A recent report by Families USA, an advocacy group, said that the average family pays $1,000 a year more for health insurance premiums to subsidize the cost of health care for the uninsured. The average individual pays $370 more per year. This cost-shifting becomes necessary whenever someone who doesn't have medical insurance receives care at a hospital emergency room, clinic or physician's office and then doesn't pay for the care. Families USA calls the cost-shifting a "hidden tax," and a justification for the Obama administration's plan to extend insurance coverage to all of the 50 million Americans who are now uninsured.

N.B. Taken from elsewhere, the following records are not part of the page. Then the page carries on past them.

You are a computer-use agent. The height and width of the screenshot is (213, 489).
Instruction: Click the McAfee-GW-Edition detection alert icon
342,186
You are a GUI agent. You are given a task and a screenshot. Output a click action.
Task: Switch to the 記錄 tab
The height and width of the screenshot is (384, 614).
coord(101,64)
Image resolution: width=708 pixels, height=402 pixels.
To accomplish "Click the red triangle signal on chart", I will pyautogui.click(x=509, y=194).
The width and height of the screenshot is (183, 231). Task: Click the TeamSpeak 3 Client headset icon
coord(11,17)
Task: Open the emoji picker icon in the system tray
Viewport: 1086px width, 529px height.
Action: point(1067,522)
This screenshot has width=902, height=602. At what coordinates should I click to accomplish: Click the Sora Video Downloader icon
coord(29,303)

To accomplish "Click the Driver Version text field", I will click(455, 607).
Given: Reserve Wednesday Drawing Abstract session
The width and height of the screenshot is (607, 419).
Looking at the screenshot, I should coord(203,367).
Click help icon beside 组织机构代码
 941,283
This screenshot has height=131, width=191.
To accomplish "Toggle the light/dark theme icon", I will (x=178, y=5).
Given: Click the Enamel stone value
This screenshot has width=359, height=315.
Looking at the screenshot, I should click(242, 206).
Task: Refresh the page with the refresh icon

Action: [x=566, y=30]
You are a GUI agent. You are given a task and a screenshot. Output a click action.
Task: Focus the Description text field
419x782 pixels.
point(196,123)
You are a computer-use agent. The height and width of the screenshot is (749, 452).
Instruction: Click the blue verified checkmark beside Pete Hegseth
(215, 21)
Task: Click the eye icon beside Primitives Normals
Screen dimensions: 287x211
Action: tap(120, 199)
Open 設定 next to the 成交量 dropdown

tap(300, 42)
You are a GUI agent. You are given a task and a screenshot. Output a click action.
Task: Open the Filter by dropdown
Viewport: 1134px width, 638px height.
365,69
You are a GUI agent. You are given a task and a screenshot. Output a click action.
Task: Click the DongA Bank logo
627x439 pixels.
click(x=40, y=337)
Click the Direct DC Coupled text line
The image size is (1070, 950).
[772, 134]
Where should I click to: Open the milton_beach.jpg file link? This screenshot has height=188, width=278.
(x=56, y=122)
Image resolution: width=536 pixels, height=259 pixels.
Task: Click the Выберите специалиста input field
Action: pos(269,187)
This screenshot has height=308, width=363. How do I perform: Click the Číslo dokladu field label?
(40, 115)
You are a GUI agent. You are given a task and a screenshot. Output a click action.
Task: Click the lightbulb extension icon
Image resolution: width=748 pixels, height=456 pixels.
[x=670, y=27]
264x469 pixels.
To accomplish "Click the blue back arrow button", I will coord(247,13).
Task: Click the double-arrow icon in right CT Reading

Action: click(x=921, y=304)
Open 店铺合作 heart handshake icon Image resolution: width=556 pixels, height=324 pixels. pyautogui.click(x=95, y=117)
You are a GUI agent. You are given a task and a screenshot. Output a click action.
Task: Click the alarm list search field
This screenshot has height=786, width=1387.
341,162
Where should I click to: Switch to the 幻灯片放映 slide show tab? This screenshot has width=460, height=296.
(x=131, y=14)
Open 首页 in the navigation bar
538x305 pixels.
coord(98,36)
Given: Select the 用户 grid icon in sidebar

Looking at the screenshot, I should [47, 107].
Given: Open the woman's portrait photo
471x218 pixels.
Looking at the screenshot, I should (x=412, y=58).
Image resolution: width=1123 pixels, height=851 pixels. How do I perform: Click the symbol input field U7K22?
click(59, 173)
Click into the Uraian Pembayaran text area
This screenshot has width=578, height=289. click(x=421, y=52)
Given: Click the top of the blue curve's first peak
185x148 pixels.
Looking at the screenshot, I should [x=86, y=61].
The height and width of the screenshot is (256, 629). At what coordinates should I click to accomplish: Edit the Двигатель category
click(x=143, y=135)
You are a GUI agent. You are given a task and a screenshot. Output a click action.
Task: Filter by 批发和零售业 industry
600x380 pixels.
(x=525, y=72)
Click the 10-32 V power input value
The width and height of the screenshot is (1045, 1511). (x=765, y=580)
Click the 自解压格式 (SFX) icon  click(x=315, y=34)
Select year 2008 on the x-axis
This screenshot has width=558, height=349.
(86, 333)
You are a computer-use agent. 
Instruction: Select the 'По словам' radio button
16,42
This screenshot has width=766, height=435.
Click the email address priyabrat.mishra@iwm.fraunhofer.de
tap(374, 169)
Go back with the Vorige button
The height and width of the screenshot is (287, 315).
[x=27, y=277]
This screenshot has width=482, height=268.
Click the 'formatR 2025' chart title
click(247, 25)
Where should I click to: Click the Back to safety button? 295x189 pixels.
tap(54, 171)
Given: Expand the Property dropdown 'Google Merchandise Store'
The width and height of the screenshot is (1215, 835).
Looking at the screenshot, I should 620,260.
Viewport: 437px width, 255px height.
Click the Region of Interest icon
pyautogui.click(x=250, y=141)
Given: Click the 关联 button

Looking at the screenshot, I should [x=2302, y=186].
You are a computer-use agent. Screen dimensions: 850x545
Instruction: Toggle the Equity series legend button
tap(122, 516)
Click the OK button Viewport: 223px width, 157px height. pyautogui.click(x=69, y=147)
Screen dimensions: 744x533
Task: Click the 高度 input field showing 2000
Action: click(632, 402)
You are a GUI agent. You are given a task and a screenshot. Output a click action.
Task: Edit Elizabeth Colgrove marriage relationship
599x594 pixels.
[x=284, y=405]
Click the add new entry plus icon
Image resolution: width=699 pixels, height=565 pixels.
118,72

Families USA used federal data compiled by actuarial consulting firm Milliman Inc. Ronald A. Williams, the chairman and chief executive of Aetna Inc., appeared at a news conference with Families USA officials to support the findings. When hospitals and other healthcare providers have unreimbursed expenses, they generally increase what they charge private insurance companies like Aetna in order to make up for it. The insurance companies then pass on these increased costs as higher premiums.

According to the report, in 2008 hospitals, doctors and other providers incurred $116 billion in costs for providing healthcare to the uninsured. Of that total cost, $73 billion was paid by the uninsured out of their own pockets or through government programs and charities. The remaining $43 billion, or a substantial part of it, was passed on by private insurance companies as premiums to their insureds.